By modeling IPMP groups as IP interfaces, Clearview's IP Observability
component can be leveraged to provide packet monitoring of the IPMP group
as a whole.  Further, representing IPMP groups as interfaces will enable
IPMP groups to be specified directly to {\tt route(1M)}, and to be visible
through {\tt netstat(1M)}, along with a variety of other tools.  In order
to meet Clearview's network interface requirements, a new {\tt ipmp
  ifconfig} subcommand will allow the administrator to name an IPMP group
interface at creation time.

\begin{enumerate} 
\setcounter{enumi}{\value{enumii}}
\item  IPMP test addresses must not be visible to applications unless explicitly requested.
\setcounter{enumii}{\value{enumi}}
\end{enumerate}

By making a collection of changes to {\tt SIOCGLIFCONF} and routing
sockets semantics, networking applications will be shielded from test
addresses, unless they explicitly request to see them.  Since the revised
semantics will become the default, all applications will automatically
benefit with no coding changes.

\begin{enumerate}
\setcounter{enumi}{\value{enumii}}
\item If possible, address migration must be obviated (to prevent complex migration code in the kernel).
\setcounter{enumii}{\value{enumi}}
\end{enumerate}

Where necessary, migration of an address will be modeled as the removal of the address on one interface followed by the insertion of the address on another interface, allowing the current complex migration code to be removed.

\begin{enumerate}
\setcounter{enumi}{\value{enumii}}
\item The documented IPMP administrative commands ({\tt if\_mpadm},
  {\tt ifconfig}, and {\tt cfgadm}) must continue work as before.
\item The documented IPMP semantics, e.g., for failure detection, repair
  detection, outbound interface selection and source address selection
  must continue to operate as before.
\item The documented IPMP configuration files
  ({\tt /etc/hostname.{\it if}} files) must continue to operate as
  before.
\setcounter{enumii}{\value{enumi}}
\end{enumerate}

As outlined throughout this proposal, the documented behavior of all
administrative commands, semantics, and configuration files will be
preserved.  However, a new administrative model centered around the IPMP
group interface is also proposed, and administrators will be encouraged to
move to the new administrative model so that they can take full advantage
of the new IPMP architecture.

\pagebreak
\setcounter{secnumdepth}{-1}
\section{Glossary of IPMP Terminology}

\begin{description}

\item[Active Interface:]

  An underlying interface that is currently being used by the system to
  send or receive data traffic.  An interface is active if it has at least
  one {\tt UP} address, and the {\tt FAILED}, {\tt INACTIVE}, and {\tt
    OFFLINE} flags are {\it not} set.  Compare: usable interface,
  functioning interface, {\tt INACTIVE} interface.
-=-=-
* Problems *
1. Duplicate the records starting at the line that contains "Viewport: 447px width, 335px" and ending at the line that contains "click(x=845, y=200)", with both of those lines included.
2. Go on with the IPMP design passage from the point where it stops.
The IPMP passage and the records are unrelated to each other.

[Records for locating displayed items]
-=-=-
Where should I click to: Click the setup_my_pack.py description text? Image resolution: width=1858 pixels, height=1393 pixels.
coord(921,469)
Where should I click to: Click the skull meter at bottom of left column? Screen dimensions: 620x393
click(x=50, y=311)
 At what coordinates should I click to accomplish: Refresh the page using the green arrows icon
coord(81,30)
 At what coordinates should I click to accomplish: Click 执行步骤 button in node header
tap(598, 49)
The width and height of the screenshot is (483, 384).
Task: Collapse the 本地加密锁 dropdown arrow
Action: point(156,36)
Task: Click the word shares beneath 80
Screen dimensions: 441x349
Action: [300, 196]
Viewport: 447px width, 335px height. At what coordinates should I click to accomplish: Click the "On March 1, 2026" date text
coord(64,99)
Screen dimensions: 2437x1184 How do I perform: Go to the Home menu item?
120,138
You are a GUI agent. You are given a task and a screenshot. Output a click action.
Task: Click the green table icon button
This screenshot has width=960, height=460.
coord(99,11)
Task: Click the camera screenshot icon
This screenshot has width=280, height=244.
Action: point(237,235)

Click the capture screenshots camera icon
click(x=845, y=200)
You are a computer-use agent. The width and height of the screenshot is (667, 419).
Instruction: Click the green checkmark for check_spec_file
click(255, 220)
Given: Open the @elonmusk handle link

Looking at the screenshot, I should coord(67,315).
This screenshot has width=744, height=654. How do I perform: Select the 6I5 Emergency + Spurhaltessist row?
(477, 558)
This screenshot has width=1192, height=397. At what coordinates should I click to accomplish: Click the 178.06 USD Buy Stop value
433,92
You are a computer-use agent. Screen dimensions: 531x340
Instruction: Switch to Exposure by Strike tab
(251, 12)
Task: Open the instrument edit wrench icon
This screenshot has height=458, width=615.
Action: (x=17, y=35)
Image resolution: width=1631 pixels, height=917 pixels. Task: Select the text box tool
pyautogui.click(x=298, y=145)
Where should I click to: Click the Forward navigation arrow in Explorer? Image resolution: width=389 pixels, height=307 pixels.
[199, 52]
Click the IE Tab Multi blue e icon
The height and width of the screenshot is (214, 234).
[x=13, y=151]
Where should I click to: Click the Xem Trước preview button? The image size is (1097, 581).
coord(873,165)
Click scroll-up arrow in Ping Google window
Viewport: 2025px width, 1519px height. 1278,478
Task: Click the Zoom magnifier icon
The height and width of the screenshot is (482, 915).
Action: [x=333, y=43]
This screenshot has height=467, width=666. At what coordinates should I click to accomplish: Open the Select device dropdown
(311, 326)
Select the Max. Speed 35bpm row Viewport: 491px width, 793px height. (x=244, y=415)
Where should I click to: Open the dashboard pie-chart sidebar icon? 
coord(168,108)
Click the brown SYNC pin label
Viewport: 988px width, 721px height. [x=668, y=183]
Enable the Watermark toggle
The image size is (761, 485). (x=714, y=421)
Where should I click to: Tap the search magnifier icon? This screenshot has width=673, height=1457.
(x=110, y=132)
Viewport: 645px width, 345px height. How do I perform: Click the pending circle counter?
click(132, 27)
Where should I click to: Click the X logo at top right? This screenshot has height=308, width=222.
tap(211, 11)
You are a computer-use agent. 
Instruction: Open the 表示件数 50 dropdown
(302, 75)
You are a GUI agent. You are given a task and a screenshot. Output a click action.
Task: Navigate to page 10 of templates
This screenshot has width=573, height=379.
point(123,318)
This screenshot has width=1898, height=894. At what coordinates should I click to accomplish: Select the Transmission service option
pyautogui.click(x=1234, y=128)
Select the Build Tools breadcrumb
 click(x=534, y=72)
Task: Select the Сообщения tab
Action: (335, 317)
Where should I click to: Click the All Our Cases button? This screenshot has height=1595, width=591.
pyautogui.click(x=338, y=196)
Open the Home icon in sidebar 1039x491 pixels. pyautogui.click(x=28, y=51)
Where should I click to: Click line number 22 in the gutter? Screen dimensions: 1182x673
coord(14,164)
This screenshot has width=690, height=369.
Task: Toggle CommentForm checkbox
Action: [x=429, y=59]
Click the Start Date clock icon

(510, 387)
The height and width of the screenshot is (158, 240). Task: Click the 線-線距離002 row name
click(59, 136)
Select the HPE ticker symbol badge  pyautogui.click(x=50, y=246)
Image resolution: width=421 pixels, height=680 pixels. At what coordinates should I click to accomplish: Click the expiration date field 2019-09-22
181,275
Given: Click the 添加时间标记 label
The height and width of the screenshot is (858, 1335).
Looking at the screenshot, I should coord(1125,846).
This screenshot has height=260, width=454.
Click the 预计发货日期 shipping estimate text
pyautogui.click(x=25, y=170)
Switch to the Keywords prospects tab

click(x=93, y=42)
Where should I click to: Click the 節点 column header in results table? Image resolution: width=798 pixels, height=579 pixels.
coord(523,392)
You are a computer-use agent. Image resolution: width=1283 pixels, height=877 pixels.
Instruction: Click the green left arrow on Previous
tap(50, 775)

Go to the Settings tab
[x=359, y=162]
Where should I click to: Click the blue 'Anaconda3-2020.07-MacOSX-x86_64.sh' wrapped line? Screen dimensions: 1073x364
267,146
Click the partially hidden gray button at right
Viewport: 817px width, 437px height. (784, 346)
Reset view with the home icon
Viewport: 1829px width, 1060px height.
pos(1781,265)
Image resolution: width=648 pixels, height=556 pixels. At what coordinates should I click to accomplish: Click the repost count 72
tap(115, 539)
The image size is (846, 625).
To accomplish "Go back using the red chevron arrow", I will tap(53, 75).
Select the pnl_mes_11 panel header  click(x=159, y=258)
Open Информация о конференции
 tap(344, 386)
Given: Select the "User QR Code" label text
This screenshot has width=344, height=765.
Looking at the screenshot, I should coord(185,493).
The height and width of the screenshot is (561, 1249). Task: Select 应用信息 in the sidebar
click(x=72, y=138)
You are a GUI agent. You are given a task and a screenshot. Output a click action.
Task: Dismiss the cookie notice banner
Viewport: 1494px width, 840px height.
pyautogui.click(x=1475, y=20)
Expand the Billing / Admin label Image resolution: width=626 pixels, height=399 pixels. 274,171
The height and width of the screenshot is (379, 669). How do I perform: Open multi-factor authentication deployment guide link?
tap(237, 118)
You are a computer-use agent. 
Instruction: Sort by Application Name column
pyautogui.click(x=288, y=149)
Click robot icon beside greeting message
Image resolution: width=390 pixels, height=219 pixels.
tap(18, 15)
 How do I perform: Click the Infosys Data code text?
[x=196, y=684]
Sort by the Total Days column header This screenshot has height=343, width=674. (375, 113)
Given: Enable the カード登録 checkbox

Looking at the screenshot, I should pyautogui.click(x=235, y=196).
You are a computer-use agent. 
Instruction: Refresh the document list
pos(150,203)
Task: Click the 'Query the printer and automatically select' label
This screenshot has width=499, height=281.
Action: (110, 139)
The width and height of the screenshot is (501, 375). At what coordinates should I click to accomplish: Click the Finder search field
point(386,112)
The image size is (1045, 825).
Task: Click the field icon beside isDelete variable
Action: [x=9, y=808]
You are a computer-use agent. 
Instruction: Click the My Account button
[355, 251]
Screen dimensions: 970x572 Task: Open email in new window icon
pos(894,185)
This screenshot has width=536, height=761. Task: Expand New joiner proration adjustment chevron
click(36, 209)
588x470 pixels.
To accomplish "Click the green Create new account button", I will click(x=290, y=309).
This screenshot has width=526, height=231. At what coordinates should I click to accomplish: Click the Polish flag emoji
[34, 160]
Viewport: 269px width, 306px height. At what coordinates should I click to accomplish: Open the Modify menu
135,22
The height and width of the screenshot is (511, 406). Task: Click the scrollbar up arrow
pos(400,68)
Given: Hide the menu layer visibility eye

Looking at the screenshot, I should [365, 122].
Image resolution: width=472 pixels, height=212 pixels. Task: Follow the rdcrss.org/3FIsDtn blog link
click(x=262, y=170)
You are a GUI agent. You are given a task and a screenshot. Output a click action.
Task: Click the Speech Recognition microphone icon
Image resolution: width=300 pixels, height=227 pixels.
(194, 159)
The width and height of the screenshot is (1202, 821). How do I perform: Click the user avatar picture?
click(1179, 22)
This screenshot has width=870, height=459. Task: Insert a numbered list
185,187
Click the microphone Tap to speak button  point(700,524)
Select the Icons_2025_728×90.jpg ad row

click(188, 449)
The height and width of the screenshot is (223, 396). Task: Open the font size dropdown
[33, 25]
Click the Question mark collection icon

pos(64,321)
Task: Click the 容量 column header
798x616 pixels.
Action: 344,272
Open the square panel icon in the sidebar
-=-=-
* Results of the tasks *
1.
Viewport: 447px width, 335px height. At what coordinates should I click to accomplish: Click the "On March 1, 2026" date text
coord(64,99)
Screen dimensions: 2437x1184 How do I perform: Go to the Home menu item?
120,138
You are a GUI agent. You are given a task and a screenshot. Output a click action.
Task: Click the green table icon button
This screenshot has width=960, height=460.
coord(99,11)
Task: Click the camera screenshot icon
This screenshot has width=280, height=244.
Action: point(237,235)

Click the capture screenshots camera icon
click(x=845, y=200)

2.
\item[Address Migration:]

  The act of moving an address from one network interface to another
  network interface.  Currently, address migration frequently occurs, most
  often as part of failover or failback.  In the new model, migration of
  an {\tt UP} address will never occur, drastically simplifying the
  implementation.

\item[Data Address:]

  An IP address which can be used as the source or destination address for
  data.  Data addresses are part of an IPMP group and can be used to send
  and receive traffic on {\it any} interface in the group.  Moreover, the
  set of data addresses in an IPMP group can continue to be used as long
  as one interface in the group is active.  Currently, data addresses
  are hosted on the underlying interfaces of an IPMP group.  In the new
  model, data addresses will be hosted on the IPMP interface.  Compare:
  Test Address.

\item[{\tt DEPRECATED} Address:]

  An IP address which should not be used as the source address for data.
  Typically, IPMP Test Addresses are {\tt DEPRECATED}, but any addres
  may be marked {\tt DEPRECATED} to discourage it from being used as a
  source address.

\item[Explicit IPMP Interface Creation:]

  In the new model, the act of explicitly defining an IPMP interface by
  using the {\tt ipmp} subcommand of {\tt ifconfig}.  Explicit IPMP
  interface creation is preferred since it allows the IPMP interface name
  and IPMP group name to be set by the administrator.  Compare: Implicit
  IPMP Interface Creation.

\item[Failback:]

  Currently, the act of undoing a previous failover operation, once the
  previously-failed interface has been repaired.  The concept of failback
  will not exist in the new model.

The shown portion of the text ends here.